** WORK INSTRUCTIONS **
Would you output the whole of the data exactly?

** RECORDS SHOWN **
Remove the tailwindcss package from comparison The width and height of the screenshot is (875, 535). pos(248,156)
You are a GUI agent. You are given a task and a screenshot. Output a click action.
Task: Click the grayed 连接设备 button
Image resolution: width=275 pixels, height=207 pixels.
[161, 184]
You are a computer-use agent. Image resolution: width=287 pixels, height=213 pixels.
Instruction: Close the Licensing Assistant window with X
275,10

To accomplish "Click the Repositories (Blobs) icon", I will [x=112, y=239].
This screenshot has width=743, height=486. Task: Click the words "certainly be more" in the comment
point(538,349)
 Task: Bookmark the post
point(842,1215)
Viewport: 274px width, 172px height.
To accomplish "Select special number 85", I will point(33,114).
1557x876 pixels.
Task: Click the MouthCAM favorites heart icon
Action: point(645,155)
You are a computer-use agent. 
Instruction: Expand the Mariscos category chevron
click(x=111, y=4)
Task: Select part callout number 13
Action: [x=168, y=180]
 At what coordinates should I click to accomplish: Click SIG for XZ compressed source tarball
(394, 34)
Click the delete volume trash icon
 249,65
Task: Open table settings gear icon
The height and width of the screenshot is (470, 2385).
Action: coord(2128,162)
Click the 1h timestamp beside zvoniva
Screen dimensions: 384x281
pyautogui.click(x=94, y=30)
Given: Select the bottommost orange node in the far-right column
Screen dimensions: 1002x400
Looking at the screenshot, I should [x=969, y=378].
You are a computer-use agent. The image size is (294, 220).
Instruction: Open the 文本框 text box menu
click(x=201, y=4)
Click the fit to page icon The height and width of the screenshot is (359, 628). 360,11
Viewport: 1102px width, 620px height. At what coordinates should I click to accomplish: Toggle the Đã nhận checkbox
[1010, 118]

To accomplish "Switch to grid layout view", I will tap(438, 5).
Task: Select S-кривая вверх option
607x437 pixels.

** YOUR SOLUTION **
Remove the tailwindcss package from comparison The width and height of the screenshot is (875, 535). pos(248,156)
You are a GUI agent. You are given a task and a screenshot. Output a click action.
Task: Click the grayed 连接设备 button
Image resolution: width=275 pixels, height=207 pixels.
[161, 184]
You are a computer-use agent. Image resolution: width=287 pixels, height=213 pixels.
Instruction: Close the Licensing Assistant window with X
275,10

To accomplish "Click the Repositories (Blobs) icon", I will [x=112, y=239].
This screenshot has width=743, height=486. Task: Click the words "certainly be more" in the comment
point(538,349)
 Task: Bookmark the post
point(842,1215)
Viewport: 274px width, 172px height.
To accomplish "Select special number 85", I will point(33,114).
1557x876 pixels.
Task: Click the MouthCAM favorites heart icon
Action: point(645,155)
You are a computer-use agent. 
Instruction: Expand the Mariscos category chevron
click(x=111, y=4)
Task: Select part callout number 13
Action: [x=168, y=180]
 At what coordinates should I click to accomplish: Click SIG for XZ compressed source tarball
(394, 34)
Click the delete volume trash icon
 249,65
Task: Open table settings gear icon
The height and width of the screenshot is (470, 2385).
Action: coord(2128,162)
Click the 1h timestamp beside zvoniva
Screen dimensions: 384x281
pyautogui.click(x=94, y=30)
Given: Select the bottommost orange node in the far-right column
Screen dimensions: 1002x400
Looking at the screenshot, I should [x=969, y=378].
You are a computer-use agent. The image size is (294, 220).
Instruction: Open the 文本框 text box menu
click(x=201, y=4)
Click the fit to page icon The height and width of the screenshot is (359, 628). 360,11
Viewport: 1102px width, 620px height. At what coordinates should I click to accomplish: Toggle the Đã nhận checkbox
[1010, 118]

To accomplish "Switch to grid layout view", I will tap(438, 5).
Task: Select S-кривая вверх option
607x437 pixels.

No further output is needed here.